Now I need to solve the limit by using Taylor Series and this is what i did so far

$$\begin{align*} f(x) &= 1-x + \ln x = 1 -x + (x-1) + \frac{1}{2} (x-1)^2 + \frac{1}{3} (x-1)^3 - \frac{1}{4} (x-1)^4 + \ldots \\ g(x) &= 1+\cos πx = 1+\left[ 1+\frac{1}{2!} (πx)^2 + \frac{1}{4!} (πx)^4 - \frac{1}{6!} (πx)^6 +\ldots \right] \\ \frac {f(x)}{g(x)} & = \frac{\frac{1}{2} (x-1)^2 + \frac{1}{3} (x-1)^3 - \frac{1}{4}(x-1)^4 + \ldots} {2-\frac{1}{2!} (πx)^2 + \frac{1}{4!} (πx)^4 - \frac{1}{6!} (πx)^6+\ldots} \end{align*}$$

I have no idea where to go to solve for $-\frac{1}{π^2}$ now. Please help

Answer 1

Hint.
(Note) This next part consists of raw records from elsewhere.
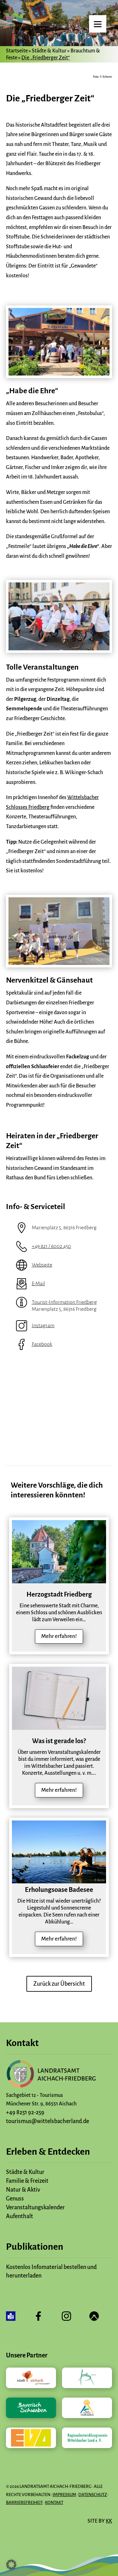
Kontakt (54, 2502)
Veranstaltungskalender (35, 2207)
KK (109, 2521)
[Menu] (97, 24)
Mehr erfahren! (59, 1636)
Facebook (42, 1344)
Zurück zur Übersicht (59, 1984)
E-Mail (38, 1283)
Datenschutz (92, 2494)
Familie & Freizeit (27, 2181)
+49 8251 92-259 (25, 2112)
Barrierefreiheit (24, 2502)
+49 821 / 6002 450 (51, 1246)
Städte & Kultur (49, 51)
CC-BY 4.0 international (90, 1580)
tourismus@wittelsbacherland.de (47, 2121)
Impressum (64, 2494)
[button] (11, 2564)
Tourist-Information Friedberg (64, 1302)
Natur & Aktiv (23, 2190)
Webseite (42, 1265)
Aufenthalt (19, 2216)
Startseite (17, 51)
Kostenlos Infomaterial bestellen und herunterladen (51, 2271)
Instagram (43, 1325)
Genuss (15, 2198)
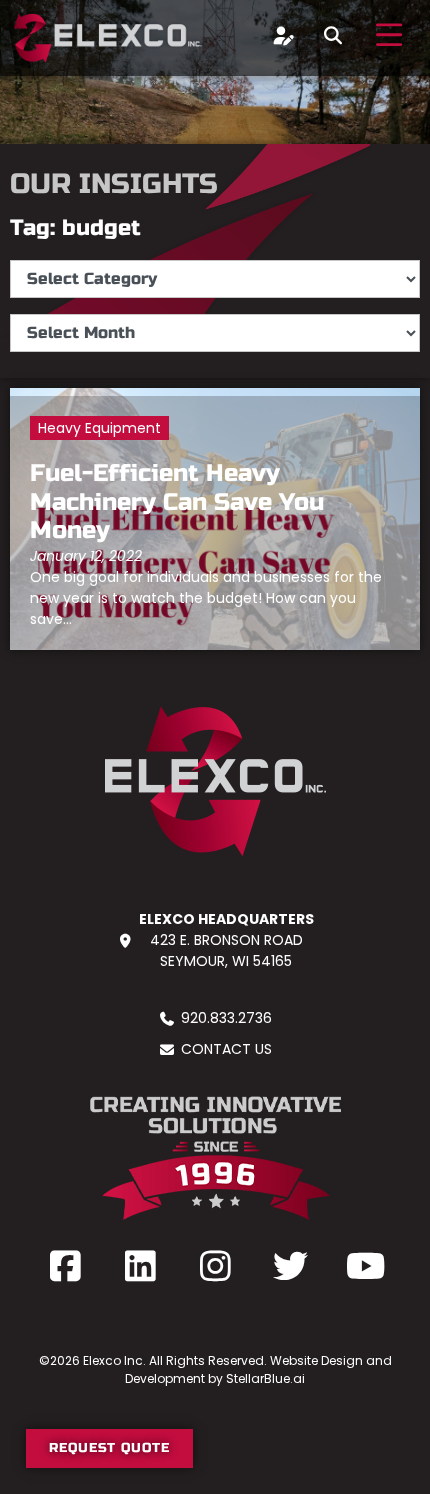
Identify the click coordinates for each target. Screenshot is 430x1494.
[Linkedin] (140, 1265)
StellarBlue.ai (265, 1378)
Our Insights (114, 184)
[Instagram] (215, 1265)
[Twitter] (290, 1265)
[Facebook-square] (65, 1265)
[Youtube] (365, 1265)
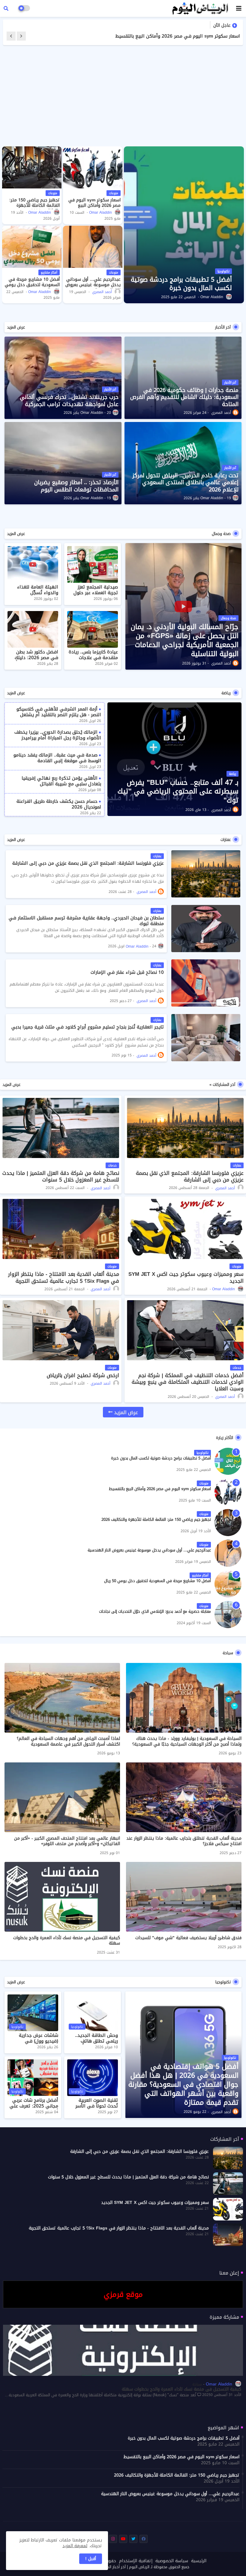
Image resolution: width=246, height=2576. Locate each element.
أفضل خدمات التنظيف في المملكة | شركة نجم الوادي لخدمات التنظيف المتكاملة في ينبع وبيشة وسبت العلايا (188, 1382)
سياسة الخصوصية (171, 2561)
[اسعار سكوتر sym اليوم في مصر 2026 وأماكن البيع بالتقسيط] (92, 167)
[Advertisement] (123, 96)
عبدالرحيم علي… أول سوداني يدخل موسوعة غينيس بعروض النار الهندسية (93, 285)
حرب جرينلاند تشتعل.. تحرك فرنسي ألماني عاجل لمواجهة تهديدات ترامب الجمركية (69, 401)
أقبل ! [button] (90, 2559)
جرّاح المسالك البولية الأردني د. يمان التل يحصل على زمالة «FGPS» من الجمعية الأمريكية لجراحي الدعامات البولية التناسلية (184, 640)
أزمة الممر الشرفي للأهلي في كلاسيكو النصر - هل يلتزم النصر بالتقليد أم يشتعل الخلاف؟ (58, 714)
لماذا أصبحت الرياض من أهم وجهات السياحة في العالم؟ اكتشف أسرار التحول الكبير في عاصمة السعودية (68, 1741)
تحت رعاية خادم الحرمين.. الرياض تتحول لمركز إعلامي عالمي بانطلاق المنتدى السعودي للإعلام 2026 (185, 482)
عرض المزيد (16, 327)
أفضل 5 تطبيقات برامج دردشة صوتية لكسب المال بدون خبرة (161, 1458)
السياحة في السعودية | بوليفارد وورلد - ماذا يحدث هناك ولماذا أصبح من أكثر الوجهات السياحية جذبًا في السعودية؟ (187, 1741)
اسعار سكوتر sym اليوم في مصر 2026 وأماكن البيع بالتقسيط (94, 205)
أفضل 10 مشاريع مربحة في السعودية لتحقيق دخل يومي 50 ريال (32, 285)
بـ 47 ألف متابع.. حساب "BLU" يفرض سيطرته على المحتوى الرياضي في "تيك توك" (178, 791)
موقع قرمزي (123, 2294)
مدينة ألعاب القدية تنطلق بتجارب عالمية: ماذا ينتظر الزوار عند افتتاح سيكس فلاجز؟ (184, 1841)
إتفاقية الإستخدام (135, 2561)
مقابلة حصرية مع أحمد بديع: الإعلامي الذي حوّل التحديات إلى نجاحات (155, 1611)
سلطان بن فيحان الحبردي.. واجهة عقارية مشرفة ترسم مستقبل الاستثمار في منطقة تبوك (86, 921)
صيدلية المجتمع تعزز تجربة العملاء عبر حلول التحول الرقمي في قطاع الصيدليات (93, 595)
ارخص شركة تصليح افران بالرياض (83, 1375)
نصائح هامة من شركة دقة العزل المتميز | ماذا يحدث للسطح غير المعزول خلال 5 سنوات (60, 1176)
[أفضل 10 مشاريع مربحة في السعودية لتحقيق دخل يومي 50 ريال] (32, 247)
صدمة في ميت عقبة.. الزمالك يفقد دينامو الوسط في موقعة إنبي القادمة (57, 758)
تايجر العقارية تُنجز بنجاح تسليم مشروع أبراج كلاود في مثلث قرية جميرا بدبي (87, 1027)
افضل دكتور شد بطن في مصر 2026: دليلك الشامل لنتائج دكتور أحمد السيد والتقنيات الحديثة (33, 660)
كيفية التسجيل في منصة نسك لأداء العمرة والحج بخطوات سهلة (66, 1940)
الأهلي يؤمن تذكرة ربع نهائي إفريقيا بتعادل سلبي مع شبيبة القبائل (61, 781)
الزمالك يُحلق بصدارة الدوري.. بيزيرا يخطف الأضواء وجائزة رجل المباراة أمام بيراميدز (57, 735)
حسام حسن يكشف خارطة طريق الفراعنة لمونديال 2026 (58, 804)
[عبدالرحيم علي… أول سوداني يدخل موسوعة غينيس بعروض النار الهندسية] (92, 247)
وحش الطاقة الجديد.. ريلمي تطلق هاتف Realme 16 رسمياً (96, 2041)
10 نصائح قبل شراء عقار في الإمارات (127, 972)
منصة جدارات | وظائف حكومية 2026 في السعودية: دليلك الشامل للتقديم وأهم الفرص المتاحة (184, 397)
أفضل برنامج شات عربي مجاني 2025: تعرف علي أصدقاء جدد (34, 2106)
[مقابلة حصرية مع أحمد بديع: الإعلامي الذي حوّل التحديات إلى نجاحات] (228, 1614)
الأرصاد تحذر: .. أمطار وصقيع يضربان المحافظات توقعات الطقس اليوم (76, 486)
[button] (6, 8)
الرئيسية (198, 2561)
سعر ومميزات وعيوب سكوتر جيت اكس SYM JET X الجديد (186, 1277)
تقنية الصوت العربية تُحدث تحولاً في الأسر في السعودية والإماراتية (93, 2106)
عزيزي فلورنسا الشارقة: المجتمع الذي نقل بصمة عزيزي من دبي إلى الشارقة (88, 863)
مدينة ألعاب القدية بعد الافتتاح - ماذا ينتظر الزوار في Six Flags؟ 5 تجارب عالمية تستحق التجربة (63, 1277)
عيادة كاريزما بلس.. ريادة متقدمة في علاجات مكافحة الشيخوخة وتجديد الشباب (93, 660)
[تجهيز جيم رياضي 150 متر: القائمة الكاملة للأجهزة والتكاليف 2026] (32, 167)
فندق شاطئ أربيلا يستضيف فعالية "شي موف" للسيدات (188, 1938)
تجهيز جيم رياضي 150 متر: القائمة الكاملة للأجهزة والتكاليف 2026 (172, 36)
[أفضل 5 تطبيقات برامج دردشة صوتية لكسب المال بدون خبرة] (228, 1461)
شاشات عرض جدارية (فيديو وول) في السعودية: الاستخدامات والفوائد (34, 2044)
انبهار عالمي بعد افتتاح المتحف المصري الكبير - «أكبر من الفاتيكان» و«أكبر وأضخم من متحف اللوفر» (67, 1841)
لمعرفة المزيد (74, 2546)
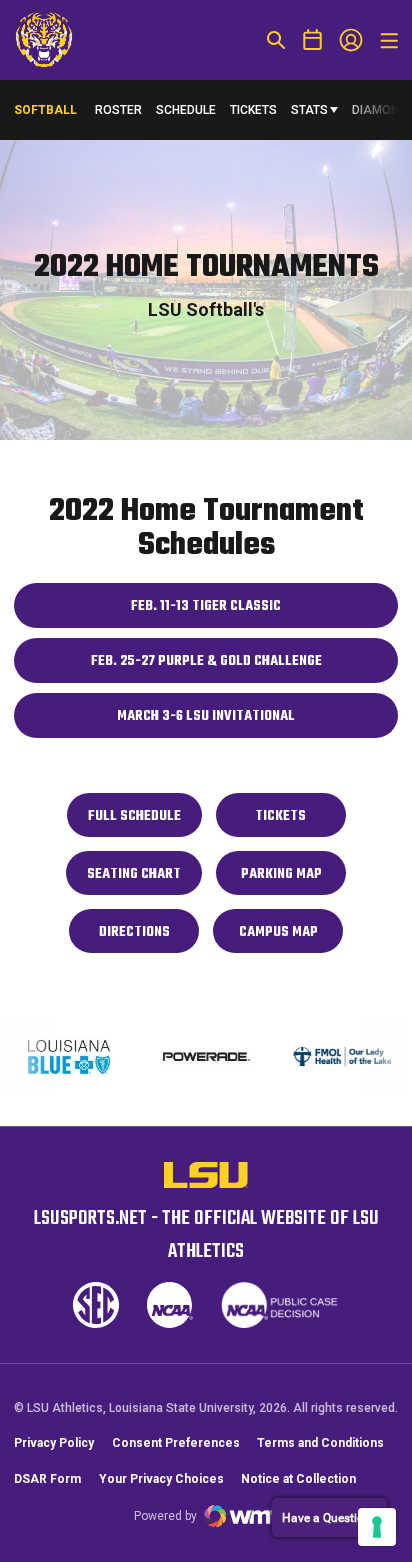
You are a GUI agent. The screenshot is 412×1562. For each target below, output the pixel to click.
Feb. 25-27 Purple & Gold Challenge (223, 666)
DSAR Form (47, 1479)
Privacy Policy (54, 1443)
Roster (118, 110)
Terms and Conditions (320, 1443)
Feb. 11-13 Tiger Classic (243, 611)
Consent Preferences (176, 1443)
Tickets (253, 110)
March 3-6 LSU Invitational (236, 721)
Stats (309, 110)
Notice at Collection (298, 1479)
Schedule (186, 110)
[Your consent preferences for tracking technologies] (377, 1527)
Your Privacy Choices (161, 1479)
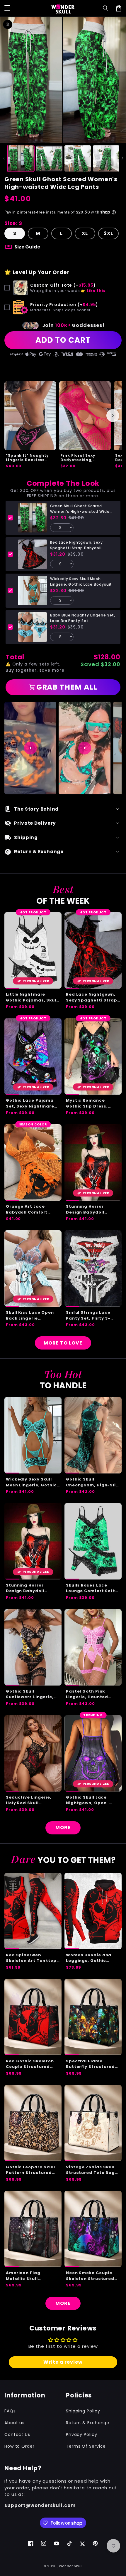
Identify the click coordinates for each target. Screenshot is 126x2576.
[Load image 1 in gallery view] (21, 158)
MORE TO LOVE (63, 1343)
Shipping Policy (83, 2411)
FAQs (10, 2411)
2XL (108, 233)
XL (85, 233)
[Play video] (30, 748)
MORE (63, 1827)
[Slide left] (3, 158)
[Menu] (7, 8)
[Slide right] (122, 158)
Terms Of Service (86, 2446)
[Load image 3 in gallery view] (77, 158)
You have, near $x=1$, $$1-x + \ln x = 1 -x + (x-1) -(x-1)^2/2+ O(x-1)^3$$ $$1-x + \ln x = -(x-1)^2/2+ O(x-1)^3$$ and $$1+\cos πx = 1 -1+\frac{\pi^2}2 (x-1)^2 + O(x-1)^3$$ $$1+\cos πx = \frac{\pi^2}2 (x-1)^2 + O(x-1)^3$$ thus

$$\frac{1-x + \ln x}{1+ \cos πx} =\frac{-(x-1)^2/2+ O(x-1)^3}{\frac{\pi^2}2 (x-1)^2 + O(x-1)^3}=\frac{-1/2+ O(x-1)}{\pi^2/2 + O(x-1)}=-\frac{1}{\pi^2}+ O(x-1)$$ then

$$\lim\limits_{x \to 1} \frac{1-x + \ln x}{1+ \cos πx}=-\frac{1}{\pi^2}.$$

Answer 2

You do not need the Tailor expansion but only the first derivative, the rule of L'Hôpital gives us: $$ \lim\limits_{x \to 1} \frac{1-x + \ln x}{1+ \cos πx}=\lim\limits_{x \to 1} \frac{\frac{1}{x}-1}{-\pi\,\sin\pi x}=\lim\limits_{x \to 1} \dfrac{\dfrac{1}{x^2}}{-\pi^2\cos\pi x} = -\dfrac{1}{\pi^2} $$

Answer 3

First, let $h=x-1$ then $\cos \pi x=\cos (\pi +\pi h)=-\cos (\pi h).$

Next re-write the original fraction as the following product \begin{equation*} \frac{1-x+\ln x}{1+\cos \pi x}=\frac{-h+\ln (1+h)}{1-\cos (\pi h)}=\frac{% -h+\ln (1+h)}{h^{2}}\times \frac{(\pi h)^{2}}{(1-\cos (\pi h))}\times \frac{1% }{\pi ^{2}}. \end{equation*} By Taylor expansion we can note that \begin{align} \cos \pi h& =1-\frac{(\pi h)^{2}}{2}+o(h^{3}) \notag \\ \log (1+h)& =h-\frac{h^{2}}{2}+o(h^{3}). \notag \end{align} then \begin{equation*} \lim_{h\rightarrow 0}\frac{-h+\log (1+h)}{h^{2}}=\lim_{h\rightarrow 0}(-% \frac{1}{2}+o(h))=-\frac{1}{2}. \end{equation*} \begin{equation} \lim_{h\rightarrow 0}\frac{1-\cos (\pi h)}{(\pi h)^{2}}=\lim_{h\rightarrow 0}% \frac{\frac{(\pi h)^{2}}{2}+o(h^{3})}{(\pi h)^{2}}=\lim_{h\rightarrow 0}% \frac{1}{2}+\frac{1}{\pi ^{2}}o(h)=\frac{1}{2}. \end{equation} Therefore \begin{eqnarray*} \lim_{x\rightarrow 1}\frac{1-x+\ln x}{1+\cos \pi x} &=&\lim_{h\rightarrow 0}% \frac{-h+\ln (1+h)}{h^{2}}\cdot \frac{(\pi h)^{2}}{(1-\cos (\pi h))}\cdot \frac{1}{\pi ^{2}}. \\ &=&\lim_{h\rightarrow 0}\frac{-h+\ln (1+h)}{h^{2}}\cdot \lim_{h\rightarrow 0}% \frac{(\pi h)^{2}}{(1-\cos (\pi h))}\cdot \lim_{h\rightarrow 0}\frac{1}{\pi ^{2}}. \\ &=&-\frac{1}{2}\cdot \frac{2}{1}\cdot \frac{1}{\pi ^{2}} \\ &=&-\frac{1}{\pi ^{2}}. \end{eqnarray*}

$\bf{EDIT:}$ You stack because you tried to deal with the whole expression at ONCE. My computations were done TWO times but on A SMALL piece at a time: Divide and conquer!